Déesse au Lien et Soeur-Epouse

coeur éponyme

du

roi

mort

soleil

nocturne

Dans les limbes du temps

                                                                       suivant

                                                                                  le vain et fluvial ondoiement

                                                                                                                                  du Nil

                                   elle cherchait

                                               sparsiles graines étoilées dans le chaos des mondes

            ses membres

dispersés

*

Au limon où vacantes

                                                                       les formes s'anihilent

elle inventa alors

ce qui manquait au nom

d'O

siris

la ronde outre d'où croît

filial et coalescent

le grêle iris

ou

Rien

signe à l'état pur

            Abîme

            sans principe ni fin

            miroir au fond duquel

                                                                       oiseau-pélerin

                                   tu comprends que ce nom

était déjà

le Tien

*

Inchoative et fugitive

toujours

il faut

ultime instance

comme l'étoile des bergers du fond des déserts appelés

saisir

La Lettre

dont l'instable clin

est l'état d'écriture

au coeur infiniment de l'iris

le vide

l'O

-rigine

*

Nourri de sa double nature

sois

le temps du livre

l'un

et

l'autre

avant

l'entaille de l'iris,

le blanc-seing donné au vide

*

De l'absence sans lieu

d'au-delà des déserts

de par-delà les mers où le temps ne s'écoule

suivant les obscures blessures de la page vierge

cherche, incis, l'élément secret

que sinueusement trace

la lettre

avec lenteur

à travers ses détours

dans le flot de l'imaginaire

et ses remous

comme une houle

De l'autre rive du souvenir

écoute

en l'oblitération

oblique réson affaibli

la pensée effacée

l'altération même de

l'imaginaire

qui s'y soumet

L'Oubli

pur

en dehors du temps

en-deça du souvenir

Oblat sacré qu'expose l'ostensoir

Vérité absente

soleil

sans

iris

*

Deviens

ce cadre et ce reflet

fragment lumineux et doré

gouffre où se perdre et se trouver

ravissement

solitaire

et méditatif

Jeu

enfantin et savant

qui capture

dans la lumière diaphane

le paysage de l'écran de porcelaine

révélant à peine son contour

sous le doigt qui l'y trace

sur l'inégale table

Lithophanie

souvenir                   pétrifié

englouti

           pétri

dans l'opacité

de la pierre

Ainsi

ton visage

Lilith

le dessinent à même la blancheur de la page

les caractères de chaque livre.

Paru dans La Dernière œuvre de Phidias, Jacques André éditeur.

Présentation de l’auteur

Marilyne Bertoncini

Marilyne Bertoncini : poète, traductrice (anglais-italien), revuiste et critique littéraire, membre du comité de rédaction de la revue Phoenix, elle s'occupe de la rubrique Musarder sur la revue italienne Le Ortique, consacrée aux femmes invisibilisées de la littérature, et mène, avec Carole Mesrobian, la revue numérique Recours au Poème, à laquelle elle collabore depuis 2013 et qu'elle dirige depuis 2016. 
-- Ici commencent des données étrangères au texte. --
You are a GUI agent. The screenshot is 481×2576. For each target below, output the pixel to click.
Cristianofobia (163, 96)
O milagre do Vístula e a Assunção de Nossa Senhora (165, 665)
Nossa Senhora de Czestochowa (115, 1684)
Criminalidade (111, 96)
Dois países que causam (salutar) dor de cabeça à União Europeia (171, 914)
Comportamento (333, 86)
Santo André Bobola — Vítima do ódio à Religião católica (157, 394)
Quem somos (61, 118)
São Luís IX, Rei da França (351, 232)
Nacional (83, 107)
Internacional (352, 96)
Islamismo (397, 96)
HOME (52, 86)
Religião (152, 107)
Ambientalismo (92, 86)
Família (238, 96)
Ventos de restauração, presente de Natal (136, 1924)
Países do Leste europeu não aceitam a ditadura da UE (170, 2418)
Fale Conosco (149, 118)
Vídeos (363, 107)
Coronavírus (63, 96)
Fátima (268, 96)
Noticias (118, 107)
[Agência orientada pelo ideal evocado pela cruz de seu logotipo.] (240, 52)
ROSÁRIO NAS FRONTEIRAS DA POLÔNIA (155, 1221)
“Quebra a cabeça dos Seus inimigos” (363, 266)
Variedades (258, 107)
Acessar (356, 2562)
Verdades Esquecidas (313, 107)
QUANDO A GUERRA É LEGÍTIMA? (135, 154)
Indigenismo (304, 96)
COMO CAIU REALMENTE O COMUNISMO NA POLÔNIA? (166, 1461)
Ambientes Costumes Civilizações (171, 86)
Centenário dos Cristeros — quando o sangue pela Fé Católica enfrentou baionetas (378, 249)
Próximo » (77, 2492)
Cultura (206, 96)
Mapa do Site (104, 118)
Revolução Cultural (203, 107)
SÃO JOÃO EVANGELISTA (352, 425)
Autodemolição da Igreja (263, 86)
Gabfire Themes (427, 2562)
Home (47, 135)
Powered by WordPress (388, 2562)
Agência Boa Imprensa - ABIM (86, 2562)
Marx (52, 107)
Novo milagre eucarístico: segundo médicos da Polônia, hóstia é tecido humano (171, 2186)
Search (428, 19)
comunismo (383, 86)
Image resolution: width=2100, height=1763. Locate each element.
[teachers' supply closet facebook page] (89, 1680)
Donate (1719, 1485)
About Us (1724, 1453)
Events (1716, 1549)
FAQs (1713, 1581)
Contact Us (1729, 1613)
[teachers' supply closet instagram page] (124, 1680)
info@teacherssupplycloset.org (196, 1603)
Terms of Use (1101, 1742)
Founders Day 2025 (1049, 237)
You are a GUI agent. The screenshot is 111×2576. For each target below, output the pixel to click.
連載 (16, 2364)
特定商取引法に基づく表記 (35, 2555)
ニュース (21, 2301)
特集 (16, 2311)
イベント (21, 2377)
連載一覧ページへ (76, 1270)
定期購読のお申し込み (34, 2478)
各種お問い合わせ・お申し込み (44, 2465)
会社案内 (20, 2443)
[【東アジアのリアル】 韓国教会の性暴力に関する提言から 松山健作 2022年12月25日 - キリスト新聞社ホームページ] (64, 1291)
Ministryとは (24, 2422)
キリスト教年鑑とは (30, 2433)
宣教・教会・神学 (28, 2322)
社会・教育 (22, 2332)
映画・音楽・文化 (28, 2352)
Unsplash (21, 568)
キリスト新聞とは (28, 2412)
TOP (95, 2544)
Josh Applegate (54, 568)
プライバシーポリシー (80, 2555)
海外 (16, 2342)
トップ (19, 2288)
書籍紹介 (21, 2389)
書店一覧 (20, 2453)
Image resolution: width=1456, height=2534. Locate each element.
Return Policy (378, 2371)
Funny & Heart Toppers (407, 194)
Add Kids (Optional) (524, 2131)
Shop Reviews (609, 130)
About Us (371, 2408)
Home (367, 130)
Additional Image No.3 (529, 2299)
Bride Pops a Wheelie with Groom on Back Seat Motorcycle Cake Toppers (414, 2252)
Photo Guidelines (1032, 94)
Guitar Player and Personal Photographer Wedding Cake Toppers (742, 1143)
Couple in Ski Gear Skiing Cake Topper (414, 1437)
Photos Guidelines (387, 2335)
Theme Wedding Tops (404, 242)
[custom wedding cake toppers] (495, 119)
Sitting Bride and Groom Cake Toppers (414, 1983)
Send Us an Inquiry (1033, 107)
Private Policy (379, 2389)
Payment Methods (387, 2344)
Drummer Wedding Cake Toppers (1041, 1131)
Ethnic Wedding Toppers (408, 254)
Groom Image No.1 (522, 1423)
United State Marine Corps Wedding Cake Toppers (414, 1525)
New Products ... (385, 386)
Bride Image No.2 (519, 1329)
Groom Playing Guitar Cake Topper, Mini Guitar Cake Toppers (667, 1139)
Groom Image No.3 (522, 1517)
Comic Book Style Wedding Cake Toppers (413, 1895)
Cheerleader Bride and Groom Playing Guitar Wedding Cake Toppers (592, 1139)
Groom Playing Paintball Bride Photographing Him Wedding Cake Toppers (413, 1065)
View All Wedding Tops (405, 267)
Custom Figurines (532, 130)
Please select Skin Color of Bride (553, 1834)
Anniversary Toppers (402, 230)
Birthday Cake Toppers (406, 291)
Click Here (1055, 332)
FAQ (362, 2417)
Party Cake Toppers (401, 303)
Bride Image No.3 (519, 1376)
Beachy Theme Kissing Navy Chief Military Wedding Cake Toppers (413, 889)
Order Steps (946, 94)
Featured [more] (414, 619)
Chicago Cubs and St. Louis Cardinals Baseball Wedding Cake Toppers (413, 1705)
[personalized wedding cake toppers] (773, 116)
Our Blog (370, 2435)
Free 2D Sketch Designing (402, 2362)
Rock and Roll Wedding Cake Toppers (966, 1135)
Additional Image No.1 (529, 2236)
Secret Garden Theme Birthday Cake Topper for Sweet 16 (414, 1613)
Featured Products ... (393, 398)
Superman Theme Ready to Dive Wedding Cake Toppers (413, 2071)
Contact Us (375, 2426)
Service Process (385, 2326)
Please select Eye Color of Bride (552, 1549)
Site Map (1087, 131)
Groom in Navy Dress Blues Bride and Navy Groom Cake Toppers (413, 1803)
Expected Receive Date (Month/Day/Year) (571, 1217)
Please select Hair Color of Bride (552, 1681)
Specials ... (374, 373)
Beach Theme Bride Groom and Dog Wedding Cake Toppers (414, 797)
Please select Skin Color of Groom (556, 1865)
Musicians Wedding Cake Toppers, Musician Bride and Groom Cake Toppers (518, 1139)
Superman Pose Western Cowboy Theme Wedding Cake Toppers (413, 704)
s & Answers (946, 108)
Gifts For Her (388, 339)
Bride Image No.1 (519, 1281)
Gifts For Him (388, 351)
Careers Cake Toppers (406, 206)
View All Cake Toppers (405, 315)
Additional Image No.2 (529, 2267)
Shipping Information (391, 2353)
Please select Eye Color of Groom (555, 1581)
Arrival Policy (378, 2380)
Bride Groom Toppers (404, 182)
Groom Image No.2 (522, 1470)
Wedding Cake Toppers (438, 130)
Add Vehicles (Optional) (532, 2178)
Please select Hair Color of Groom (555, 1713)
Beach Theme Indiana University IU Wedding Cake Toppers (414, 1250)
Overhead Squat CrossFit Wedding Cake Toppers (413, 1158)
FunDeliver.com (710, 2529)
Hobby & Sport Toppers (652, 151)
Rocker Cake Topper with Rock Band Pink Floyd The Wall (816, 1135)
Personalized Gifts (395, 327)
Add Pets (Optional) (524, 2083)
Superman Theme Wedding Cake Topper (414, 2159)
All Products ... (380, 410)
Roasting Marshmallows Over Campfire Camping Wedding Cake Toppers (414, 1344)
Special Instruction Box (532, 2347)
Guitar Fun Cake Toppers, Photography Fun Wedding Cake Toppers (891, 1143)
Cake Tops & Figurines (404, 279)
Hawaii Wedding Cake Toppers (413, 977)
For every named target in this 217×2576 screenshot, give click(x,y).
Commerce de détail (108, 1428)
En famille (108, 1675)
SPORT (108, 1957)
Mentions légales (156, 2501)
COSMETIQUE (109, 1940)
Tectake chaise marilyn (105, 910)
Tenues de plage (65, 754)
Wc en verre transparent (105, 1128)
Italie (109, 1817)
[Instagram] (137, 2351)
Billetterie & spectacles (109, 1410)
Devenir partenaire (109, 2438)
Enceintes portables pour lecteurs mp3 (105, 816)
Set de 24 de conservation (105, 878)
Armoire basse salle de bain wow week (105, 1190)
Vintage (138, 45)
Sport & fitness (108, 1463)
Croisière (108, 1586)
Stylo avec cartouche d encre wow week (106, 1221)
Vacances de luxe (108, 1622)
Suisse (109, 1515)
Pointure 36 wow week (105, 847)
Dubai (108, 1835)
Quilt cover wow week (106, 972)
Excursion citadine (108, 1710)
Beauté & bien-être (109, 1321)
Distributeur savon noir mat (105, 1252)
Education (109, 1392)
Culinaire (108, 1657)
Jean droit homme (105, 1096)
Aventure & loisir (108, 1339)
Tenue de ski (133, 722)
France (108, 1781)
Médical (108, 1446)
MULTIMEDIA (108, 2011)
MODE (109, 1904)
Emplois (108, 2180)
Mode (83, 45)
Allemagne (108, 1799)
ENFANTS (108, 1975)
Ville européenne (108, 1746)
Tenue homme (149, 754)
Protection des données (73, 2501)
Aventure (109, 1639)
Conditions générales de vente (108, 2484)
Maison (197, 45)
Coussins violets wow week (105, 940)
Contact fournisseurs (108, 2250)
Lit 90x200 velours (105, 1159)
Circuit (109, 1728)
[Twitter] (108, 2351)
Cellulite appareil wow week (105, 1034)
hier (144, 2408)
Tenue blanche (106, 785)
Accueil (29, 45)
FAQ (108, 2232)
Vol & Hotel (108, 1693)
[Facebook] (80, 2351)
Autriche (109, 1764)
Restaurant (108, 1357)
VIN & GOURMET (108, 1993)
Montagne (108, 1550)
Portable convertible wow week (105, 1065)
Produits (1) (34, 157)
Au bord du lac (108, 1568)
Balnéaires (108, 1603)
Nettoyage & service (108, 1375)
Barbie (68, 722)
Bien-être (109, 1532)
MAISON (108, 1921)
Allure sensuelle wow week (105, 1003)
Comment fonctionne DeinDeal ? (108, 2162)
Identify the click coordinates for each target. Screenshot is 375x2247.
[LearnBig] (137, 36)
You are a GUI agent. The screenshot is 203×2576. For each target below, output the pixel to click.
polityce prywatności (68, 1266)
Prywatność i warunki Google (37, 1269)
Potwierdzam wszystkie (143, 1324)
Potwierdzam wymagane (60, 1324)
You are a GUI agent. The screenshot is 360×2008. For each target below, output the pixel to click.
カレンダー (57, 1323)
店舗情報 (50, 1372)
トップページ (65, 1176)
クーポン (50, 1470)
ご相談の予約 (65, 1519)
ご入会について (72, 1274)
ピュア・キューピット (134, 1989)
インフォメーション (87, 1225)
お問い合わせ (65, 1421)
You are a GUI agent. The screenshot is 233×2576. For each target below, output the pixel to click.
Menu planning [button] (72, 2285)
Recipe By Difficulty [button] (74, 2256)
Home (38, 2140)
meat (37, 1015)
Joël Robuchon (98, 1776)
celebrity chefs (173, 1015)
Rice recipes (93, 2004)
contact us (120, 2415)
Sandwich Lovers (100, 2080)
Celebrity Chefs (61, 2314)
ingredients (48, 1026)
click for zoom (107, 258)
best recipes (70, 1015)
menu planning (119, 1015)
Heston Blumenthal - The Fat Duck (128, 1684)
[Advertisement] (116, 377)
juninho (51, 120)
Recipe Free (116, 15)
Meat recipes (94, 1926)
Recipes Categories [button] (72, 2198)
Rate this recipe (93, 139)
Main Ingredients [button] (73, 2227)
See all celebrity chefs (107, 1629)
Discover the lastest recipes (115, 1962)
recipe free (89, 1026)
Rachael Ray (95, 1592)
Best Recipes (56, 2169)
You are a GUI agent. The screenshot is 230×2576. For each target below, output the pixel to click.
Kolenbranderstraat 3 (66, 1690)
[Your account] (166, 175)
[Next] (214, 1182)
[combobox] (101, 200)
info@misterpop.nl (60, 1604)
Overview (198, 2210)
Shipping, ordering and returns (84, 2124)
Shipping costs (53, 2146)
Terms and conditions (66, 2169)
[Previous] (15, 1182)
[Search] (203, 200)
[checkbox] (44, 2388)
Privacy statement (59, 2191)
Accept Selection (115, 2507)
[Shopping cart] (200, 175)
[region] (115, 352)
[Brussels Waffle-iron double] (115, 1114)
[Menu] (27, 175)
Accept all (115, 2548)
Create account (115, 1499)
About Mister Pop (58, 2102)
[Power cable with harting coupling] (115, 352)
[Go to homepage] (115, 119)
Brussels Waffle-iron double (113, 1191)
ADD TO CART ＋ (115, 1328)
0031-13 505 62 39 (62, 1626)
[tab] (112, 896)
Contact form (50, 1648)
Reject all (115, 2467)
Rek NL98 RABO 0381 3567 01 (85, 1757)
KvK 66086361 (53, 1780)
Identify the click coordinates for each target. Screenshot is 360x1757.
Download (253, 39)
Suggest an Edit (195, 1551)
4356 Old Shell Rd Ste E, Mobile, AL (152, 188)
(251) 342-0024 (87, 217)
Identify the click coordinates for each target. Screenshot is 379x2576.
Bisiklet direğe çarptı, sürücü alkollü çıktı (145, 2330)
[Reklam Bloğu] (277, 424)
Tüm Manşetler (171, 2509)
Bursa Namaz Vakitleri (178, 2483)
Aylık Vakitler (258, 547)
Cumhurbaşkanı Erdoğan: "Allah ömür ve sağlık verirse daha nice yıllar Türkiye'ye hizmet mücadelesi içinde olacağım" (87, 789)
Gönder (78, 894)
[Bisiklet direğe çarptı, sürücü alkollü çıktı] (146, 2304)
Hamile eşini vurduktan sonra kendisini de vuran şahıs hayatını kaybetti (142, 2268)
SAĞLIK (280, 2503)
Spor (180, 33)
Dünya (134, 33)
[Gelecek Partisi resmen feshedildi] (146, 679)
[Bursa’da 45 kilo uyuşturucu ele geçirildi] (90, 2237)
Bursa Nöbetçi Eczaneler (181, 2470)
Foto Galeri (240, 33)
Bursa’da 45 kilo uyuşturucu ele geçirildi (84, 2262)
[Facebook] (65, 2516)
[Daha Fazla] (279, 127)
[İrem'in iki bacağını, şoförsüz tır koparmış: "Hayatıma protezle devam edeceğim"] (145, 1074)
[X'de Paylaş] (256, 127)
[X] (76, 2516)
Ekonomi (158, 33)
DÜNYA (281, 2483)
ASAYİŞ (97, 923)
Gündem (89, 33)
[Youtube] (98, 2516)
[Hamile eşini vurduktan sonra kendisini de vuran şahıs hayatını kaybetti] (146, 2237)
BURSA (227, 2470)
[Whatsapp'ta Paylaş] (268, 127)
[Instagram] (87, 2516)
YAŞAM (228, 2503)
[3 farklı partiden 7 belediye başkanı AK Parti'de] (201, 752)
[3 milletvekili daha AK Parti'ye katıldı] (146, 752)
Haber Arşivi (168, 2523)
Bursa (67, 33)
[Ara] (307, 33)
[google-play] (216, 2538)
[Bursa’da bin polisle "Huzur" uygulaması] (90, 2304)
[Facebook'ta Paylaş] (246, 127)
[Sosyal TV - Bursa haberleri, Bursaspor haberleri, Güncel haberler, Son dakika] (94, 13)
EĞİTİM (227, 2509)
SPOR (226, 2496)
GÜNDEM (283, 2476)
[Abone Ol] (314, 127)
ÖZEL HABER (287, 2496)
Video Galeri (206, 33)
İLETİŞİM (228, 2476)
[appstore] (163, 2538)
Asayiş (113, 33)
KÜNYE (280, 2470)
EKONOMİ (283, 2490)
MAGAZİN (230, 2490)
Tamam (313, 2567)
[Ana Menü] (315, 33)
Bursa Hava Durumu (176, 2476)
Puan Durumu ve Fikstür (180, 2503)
Autrice d'une thèse, La Ruse d'Isis, de la Femme dans l'oeuvre de Jean Giono, et titulaire d'un doctorat, elle a été vice-présidente de l’association I Fioretti, pour la promotion des manifestations culturelles au Monastère de Saorge (06) et membre du comité de rédaction de la Revue des Sciences Humaines, RSH (Lille III). Ses articles, essais et poèmes sont publiés dans diverses revues littéraires ou universitaires, françaises et étrangères. Parallèlement à l'écriture, elle anime des rencontres littéraires, Les Jeudis des Mots, à Nice, ou les Rencontres au Patio, avec les éditions PVST?, dans la périphérie du festival Voix Vives de Sète. Elle pratique la photographie et collabore avec des artistes, musiciens et plasticiens.

Ses poèmes sont traduits en anglais, italien, espagnol, allemand, hébreu, bengali, et chinois.

 

bibliographie

Recueils de poèmes

La Noyée d'Onagawa, éd. Jacques André, février 2020

Sable, photos et gravures de Wanda Mihuleac, éd. Bilingue français-allemand par Eva-Maria Berg, éd. Transignum, mars 2019

Memoria viva delle pieghe, ed. bilingue, trad. de l'autrice, ed. PVST. Mars 2019

Mémoire vive des replis, texte et photos de l’auteure, éd. Pourquoi viens-tu si tard – à paraître, novembre 2018

L’Anneau de Chillida, Atelier du Grand Tétras, mars 2018 (manuscrit lauréat du Prix Littéraire Naji Naaman 2017)

Le Silence tinte comme l’angélus d’un village englouti, éd. Imprévues, mars 2017

La Dernière Oeuvre de Phidias, suivi de L'Invention de l'absence, Jacques André éditeur, mars 2017.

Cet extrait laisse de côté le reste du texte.